*** SUPPLIED TEXT Section Begins ***

One of the similarities between the recent phishing campaigns and the ones leading up to Olympic Destroyer is a technique to obfuscate malicious Powershell commands. It uses array-based rearranging to mutate the original code, and it protects all commands and strings, including the ones involving the command and control server address. The documents in both spear phishing campaigns also used a Powershell-based command to implement a routine involving the RC4 encryption cipher. Decryption relies on a hardcoded 32-byte ASCII hexadecimal alphabet key.

I’m not saying it was Russia, but ...

As is typical for Kaspersky Lab reports, this one doesn’t directly identify the group or country behind the attacks. It does, however, say that the tactics, techniques, procedures, and operational security used in the Olympic Destroyer attack “bear a certain resemblance to Sofacy,” the name of the advanced persistent group that works for the Russian government.

That would be consistent with a February article in The Washington Post that reported how US intelligence officials determined, with some confidence, that the attack was carried out by individuals working on behalf of a Russian intelligence agency. Prior to the report, some researchers had said fingerprints inside the Olympic Destroyer malware suggested it was the work of North Korean hackers.

The report of Russian involvement was bolstered by research published the same day as the Washington Post article by Cisco’s Talos security team. It showed that Olympic Destroyer included decoy code that was designed to falsely implicate North Korea, when, in fact, a series of operational mistakes showed that a rival hacking group was responsible. Such decoys in hacking operations are often referred to as false flags.

Adding to the linkage of Russian actors, Kaspersky Lab’s latest report said that spear phishing emails used in Ukraine contained documents written in perfect Russian, a finding that suggests they were probably prepared with the help of a native Russian speaker and not automated translation software.

*** SUPPLIED TEXT Section Ends ***
*** DATA UNDER STUDY Section Begins ***

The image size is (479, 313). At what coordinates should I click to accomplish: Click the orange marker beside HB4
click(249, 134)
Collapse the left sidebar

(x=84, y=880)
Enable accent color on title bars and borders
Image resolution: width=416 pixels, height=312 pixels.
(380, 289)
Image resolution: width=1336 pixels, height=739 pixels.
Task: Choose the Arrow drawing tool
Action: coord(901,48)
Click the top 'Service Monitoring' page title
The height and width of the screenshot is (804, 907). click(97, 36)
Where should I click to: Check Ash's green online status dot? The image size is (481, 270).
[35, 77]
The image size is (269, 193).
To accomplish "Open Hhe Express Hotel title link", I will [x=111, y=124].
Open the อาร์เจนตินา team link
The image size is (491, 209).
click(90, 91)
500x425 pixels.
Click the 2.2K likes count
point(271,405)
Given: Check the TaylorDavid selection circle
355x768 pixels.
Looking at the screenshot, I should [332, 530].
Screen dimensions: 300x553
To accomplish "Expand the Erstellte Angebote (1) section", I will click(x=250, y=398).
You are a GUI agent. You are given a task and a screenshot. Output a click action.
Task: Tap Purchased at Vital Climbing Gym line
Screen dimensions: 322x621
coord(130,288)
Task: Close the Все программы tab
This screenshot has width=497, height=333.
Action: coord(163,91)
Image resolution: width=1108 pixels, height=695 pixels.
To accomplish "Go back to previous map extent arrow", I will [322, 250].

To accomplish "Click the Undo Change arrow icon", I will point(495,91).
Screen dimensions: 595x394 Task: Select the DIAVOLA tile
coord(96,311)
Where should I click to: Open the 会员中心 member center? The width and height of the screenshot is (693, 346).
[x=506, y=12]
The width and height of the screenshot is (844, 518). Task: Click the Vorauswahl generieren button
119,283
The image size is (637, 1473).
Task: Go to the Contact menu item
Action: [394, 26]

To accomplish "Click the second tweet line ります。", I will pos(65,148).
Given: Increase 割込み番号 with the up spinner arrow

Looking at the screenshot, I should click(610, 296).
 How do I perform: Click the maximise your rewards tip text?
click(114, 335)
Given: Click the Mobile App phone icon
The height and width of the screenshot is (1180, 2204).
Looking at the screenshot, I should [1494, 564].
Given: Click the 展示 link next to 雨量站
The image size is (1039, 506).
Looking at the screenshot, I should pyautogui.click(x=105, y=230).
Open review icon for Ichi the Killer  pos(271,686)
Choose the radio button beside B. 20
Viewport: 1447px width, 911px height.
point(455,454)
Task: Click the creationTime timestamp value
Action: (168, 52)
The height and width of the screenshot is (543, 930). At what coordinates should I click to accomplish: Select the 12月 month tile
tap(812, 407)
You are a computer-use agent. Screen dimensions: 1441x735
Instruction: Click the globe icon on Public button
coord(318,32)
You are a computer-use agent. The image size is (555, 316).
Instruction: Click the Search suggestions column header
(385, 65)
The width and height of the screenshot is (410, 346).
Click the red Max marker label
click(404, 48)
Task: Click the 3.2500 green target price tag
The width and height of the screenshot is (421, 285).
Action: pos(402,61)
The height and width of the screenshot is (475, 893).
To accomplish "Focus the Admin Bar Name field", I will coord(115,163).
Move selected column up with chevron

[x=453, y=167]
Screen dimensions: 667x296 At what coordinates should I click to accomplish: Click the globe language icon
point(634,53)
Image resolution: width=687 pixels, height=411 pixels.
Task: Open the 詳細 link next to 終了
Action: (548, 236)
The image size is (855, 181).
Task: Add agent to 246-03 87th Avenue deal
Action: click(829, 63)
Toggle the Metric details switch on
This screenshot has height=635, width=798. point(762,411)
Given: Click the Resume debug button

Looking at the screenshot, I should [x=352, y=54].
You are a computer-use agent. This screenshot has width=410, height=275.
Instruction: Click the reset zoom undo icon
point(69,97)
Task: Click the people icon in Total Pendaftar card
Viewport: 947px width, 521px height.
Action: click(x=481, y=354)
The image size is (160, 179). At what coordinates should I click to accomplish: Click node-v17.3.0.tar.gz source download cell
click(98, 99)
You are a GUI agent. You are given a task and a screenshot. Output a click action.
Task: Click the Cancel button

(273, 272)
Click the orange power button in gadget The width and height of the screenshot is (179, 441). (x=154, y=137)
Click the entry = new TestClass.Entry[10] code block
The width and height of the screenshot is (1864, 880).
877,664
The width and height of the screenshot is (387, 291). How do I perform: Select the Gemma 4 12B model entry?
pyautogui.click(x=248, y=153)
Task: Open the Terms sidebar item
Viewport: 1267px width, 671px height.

*** DATA UNDER STUDY Section Ends ***

* _WHAT THIS EXERCISE ASKS_
(a) Quote the Olympic Destroyer article from "That would be" to "as false flags.".
(b) Summarize the Olympic Destroyer article in two sentences.

* _SOLUTIONS FOR EACH TASK_
(a)
That would be consistent with a February article in The Washington Post that reported how US intelligence officials determined, with some confidence, that the attack was carried out by individuals working on behalf of a Russian intelligence agency. Prior to the report, some researchers had said fingerprints inside the Olympic Destroyer malware suggested it was the work of North Korean hackers.

The report of Russian involvement was bolstered by research published the same day as the Washington Post article by Cisco’s Talos security team. It showed that Olympic Destroyer included decoy code that was designed to falsely implicate North Korea, when, in fact, a series of operational mistakes showed that a rival hacking group was responsible. Such decoys in hacking operations are often referred to as false flags.

(b) The recent phishing campaigns and those leading up to Olympic Destroyer share a PowerShell obfuscation technique and an RC4 encryption routine, and a Kaspersky Lab report says the attack's methods bear a certain resemblance to Sofacy, a group that works for the Russian government. This is consistent with US intelligence officials' conclusion, reported by The Washington Post, and with Cisco Talos research showing decoy code meant to falsely implicate North Korea, while Kaspersky also found that phishing documents used in Ukraine were written in perfect Russian.